━━━━━ Provided data
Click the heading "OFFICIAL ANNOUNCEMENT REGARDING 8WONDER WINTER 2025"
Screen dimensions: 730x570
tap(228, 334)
━━━━━━━━━━
━━━━━ Provided data
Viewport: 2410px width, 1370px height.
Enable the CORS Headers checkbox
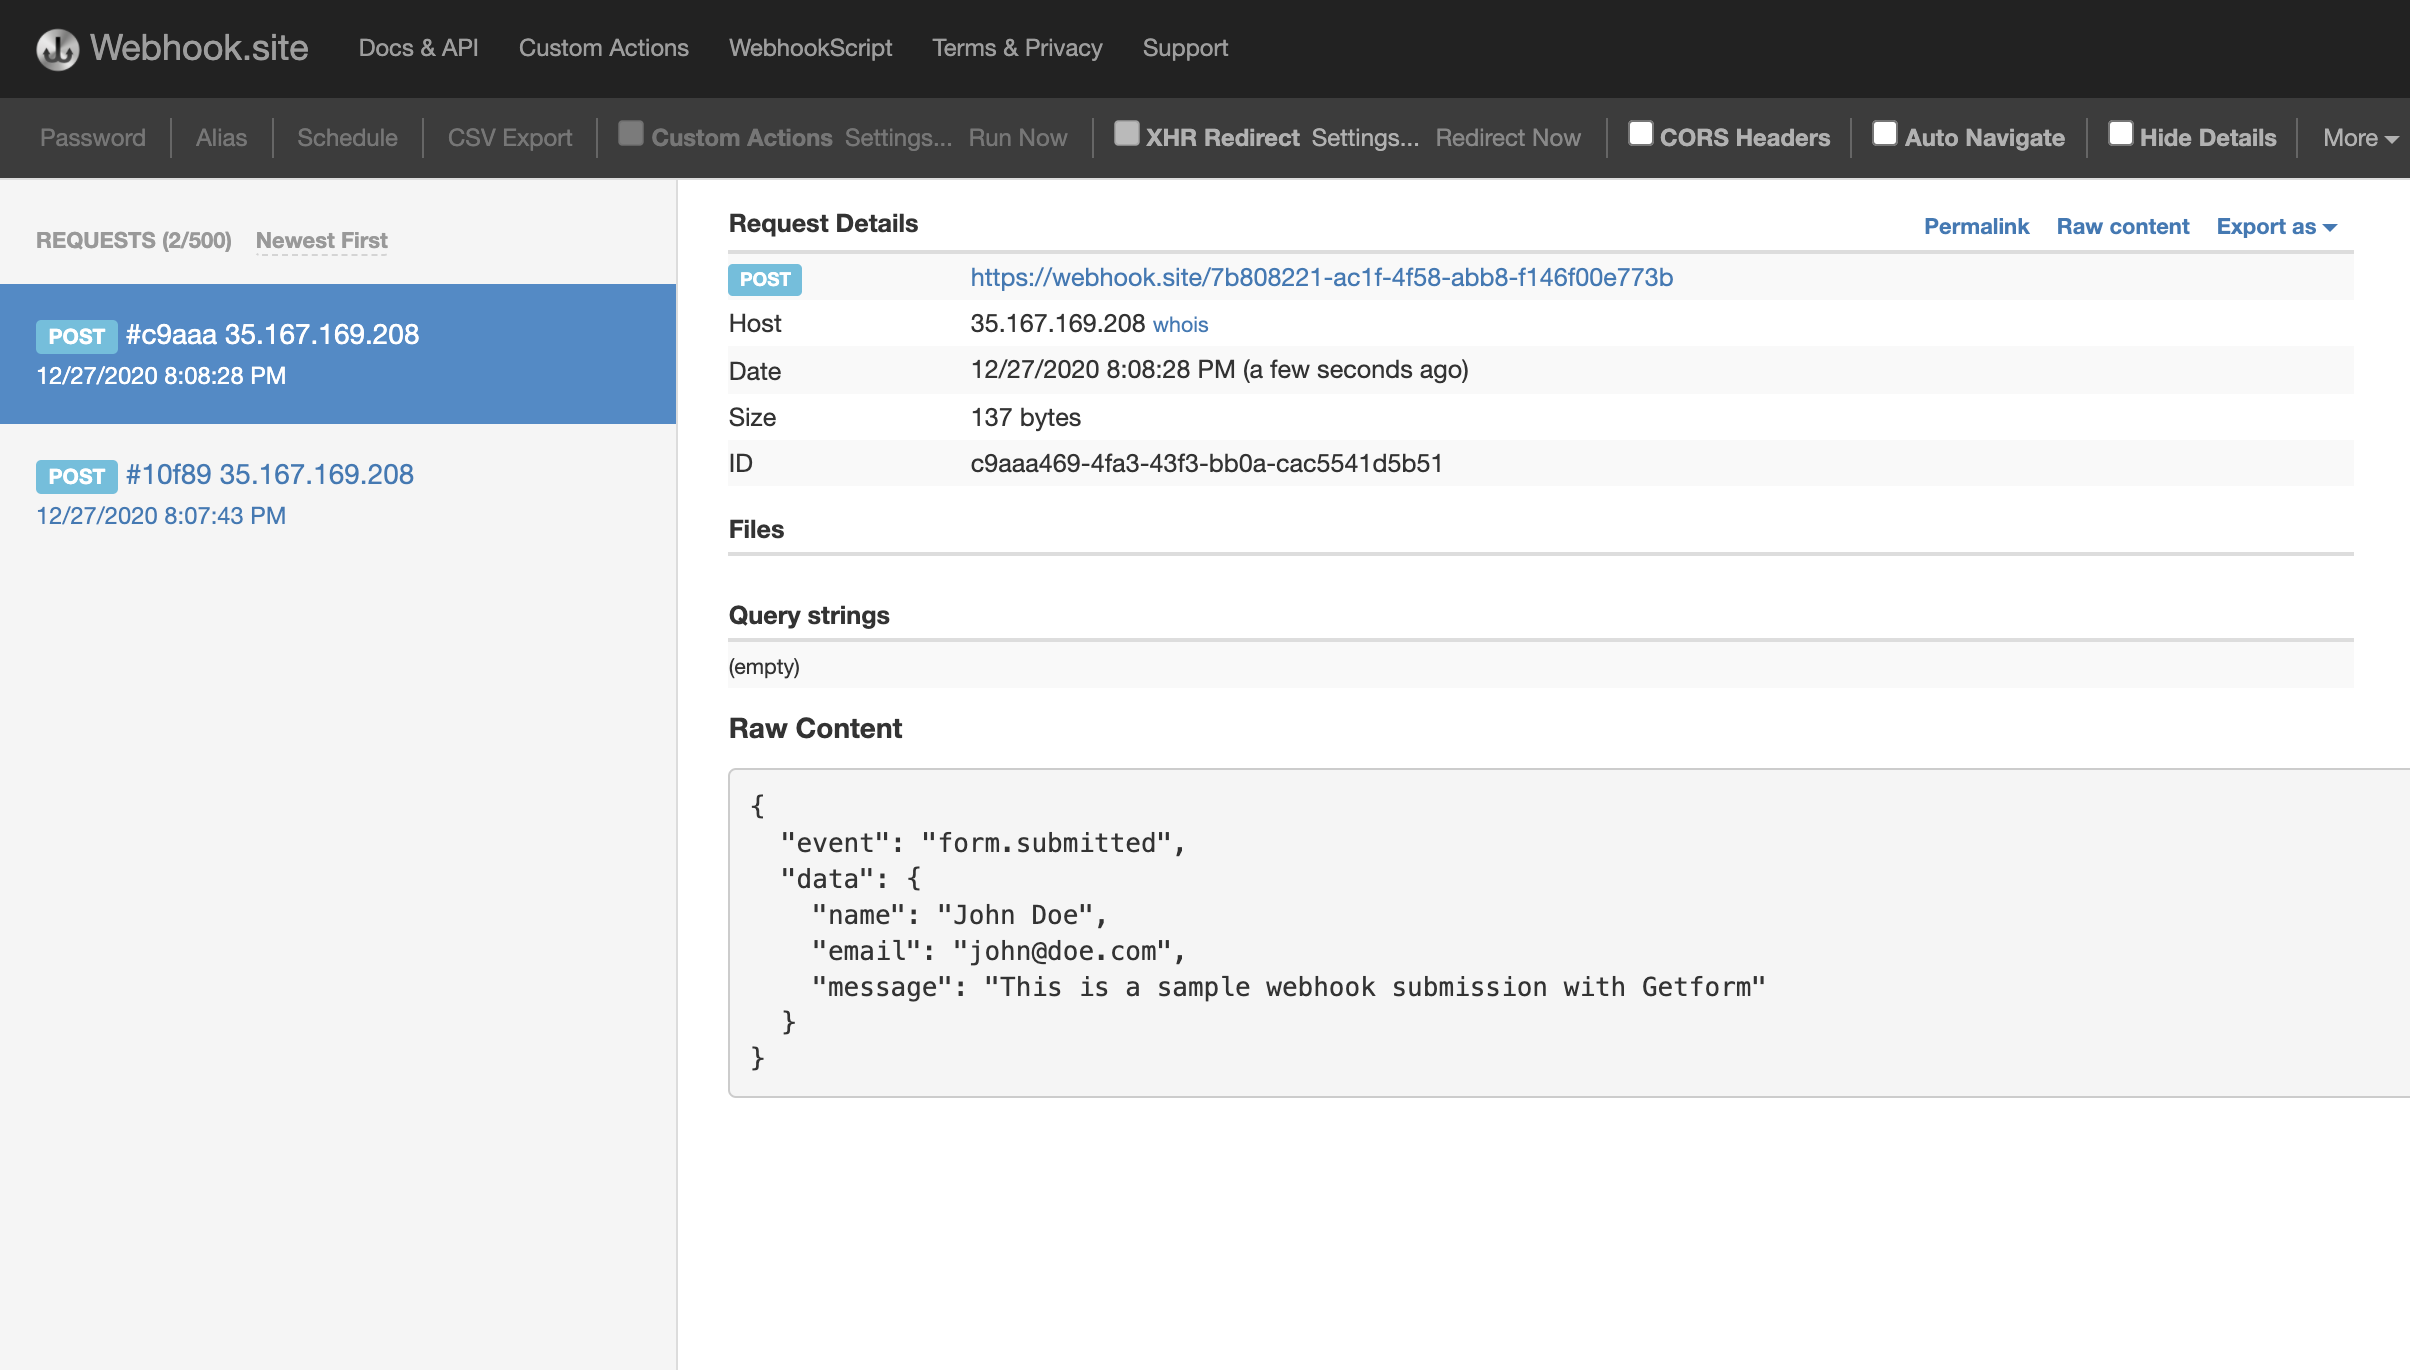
━━━━━━━━━━
Turn the lines of the listing, starting at the one containing "Click the heading" and ending at the one containing "tap(228, 334)", into a numbered list, leaving out any blank lines.

1. Click the heading "OFFICIAL ANNOUNCEMENT REGARDING 8WONDER WINTER 2025"
2. Screen dimensions: 730x570
3. tap(228, 334)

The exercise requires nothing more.